Startseite
Schweiz
Beim Absturz des Oldtimer-Flugzeugs der Ju-Air am Piz Segnas in Graubünden sind am Samstag alle 20 Insassen ums Leben gekommen. Die «Tante Ju» des Baujahres 1939 stürzte auf der Heimreise eines zweitägigen Ausflugs ins Tessin ab.
Beim Absturz einer Ju-52 am Piz Segnas oberhalb von Flims vom Samstag sind alle 20 Menschen an Bord ums Leben gekommen. Dies gaben die Behörden am Sonntagnachmittag vor den Medien bekannt. «Wir haben die traurige Gewissheit, dass niemand das Unglück überlebt hat.»

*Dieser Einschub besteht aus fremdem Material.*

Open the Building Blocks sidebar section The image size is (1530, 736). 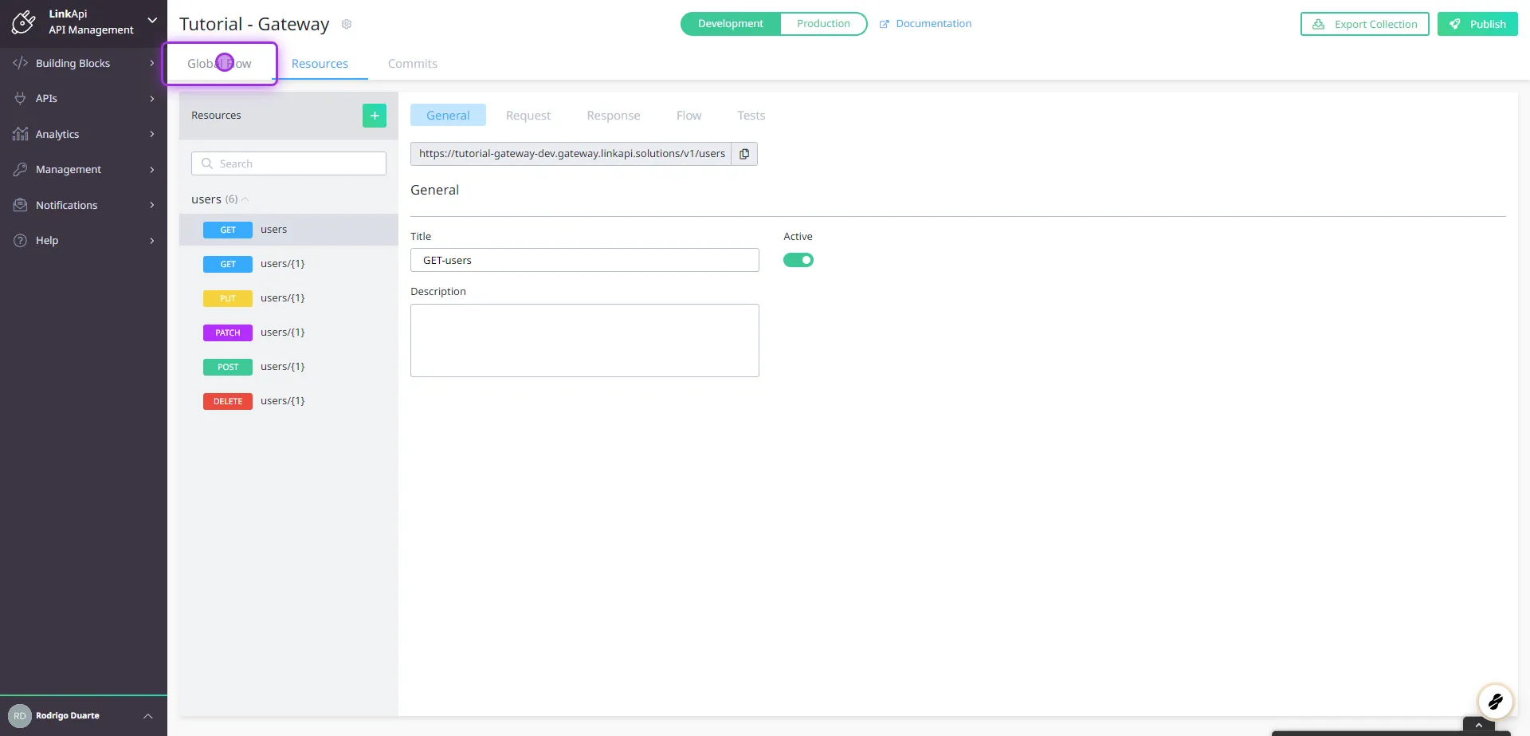[73, 63]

Unter den Opfern befinden sich acht Paare und vier Einzelpersonen. Elf Männer und neun Frauen aus den Kantonen Zürich, Thurgau, Luzern, Schwyz, Zug und Waadt sowie ein Ehepaar mit einem Sohn aus Niederösterreich wurden beim Absturz tödlich verletzt. Dazu kommen drei Besatzungsmitglieder aus den Kantonen Thurgau und Zürich.
Die verunglückte Ju-52 war auf dem Rückflug von einer Erlebnisreise von Locarno nach Dübendorf. Sie war am Freitag von Dübendorf aus nach Locarno-Magadino geflogen.

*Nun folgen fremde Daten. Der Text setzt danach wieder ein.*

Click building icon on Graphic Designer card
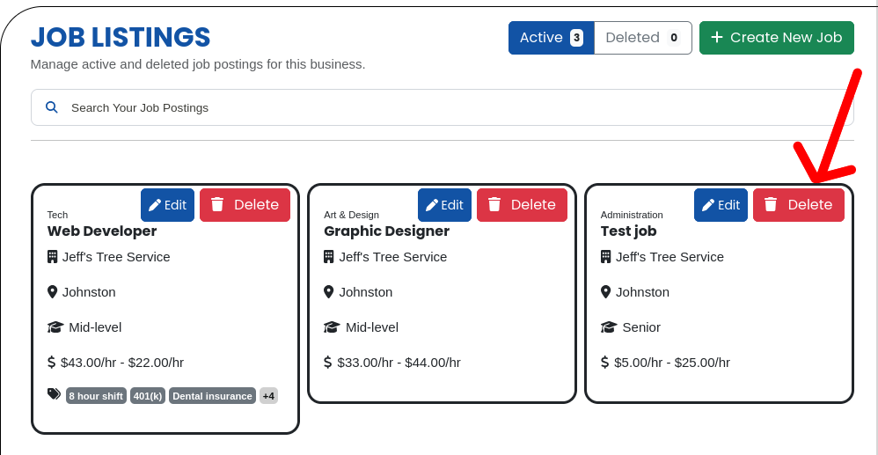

Die Kantonspolizei Graubünden informierte am Sonntagnachmittag über den Absturz. Der Livestream zum Nachschauen:
Obwohl die Absturzursache noch nicht klar ist, lässt die Analyse der Unfallstelle bereits einige Schlussfolgerungen zu. «Das Flugzeug ist nahezu senkrecht und mit relativ hoher Geschwindigkeit auf den Boden geprallt», sagte Daniel Knecht von der Schweizerischen Sicherheitsuntersuchungsstelle (Sust). Der Grund dafür müsse noch ermittelt werden. Ausgeschlossen werden könne zum jetzigen Zeitpunkt eine Kollision mit einem Hindernis, Kabel oder einem anderen Fluggerät. «Es gab keine Fremdeinwirkung von aussen.»
Zudem sei das Flugzeug vor dem Absturz nicht auseinandergefallen und habe auch keine Teile verloren vor dem Unfall. Ansonsten sei nichts auszuschliessen, sagte Knecht. «Wir ermitteln in alle Richtungen.» Auch, ob die hohen Temperaturen oder die Wetterlage eine Rolle gespielt hätten, werde abgeklärt.
Weil das Oldtimerflugzeug über keine absturzresistenten Aufzeichnungsgeräte verfüge und über dem Absturzgebiet wenige Radaraufzeichnungen gemacht würden, seien die Untersuchungen komplex. «Wir werden einige Tage vor Ort arbeiten», sagte Knecht von der Sust. Allerdings kann sich die Flugunfalluntersuchung auf die Aussagen mehrerer Augenzeugen stützen, wie Andreas Tobler von der Kantonspolizei Graubünden sagte. Inhaltlich nahm er zu den Beobachtungen, welche die Zeugen des Absturzes gemacht hatten, keine Stellung.
Die Unfalluntersuchung im Fall der abgestürzten Ju-52-Maschine bei Flims, bei der 20 Personen ums Leben kamen, ist komplex und wird lange dauern. Trotzdem gibt es schon erste Ergebnisse über den Unfallhergang und mögliche Ursachen, wie Daniel Knecht von der Schweizerischen Sicherheitsuntersuchungsstelle am Sonntag vor den Medien ausführte. Das Video zu den ersten Untersuchungsergebnissen:
Bei der abgestürzten Maschine handelt es sich um eine Junkers Ju-52 des Baujahrs 1939. Das Oldtimer-Flugzeug hat Platz für 17 Passagiere und drei Besatzungsmitglieder.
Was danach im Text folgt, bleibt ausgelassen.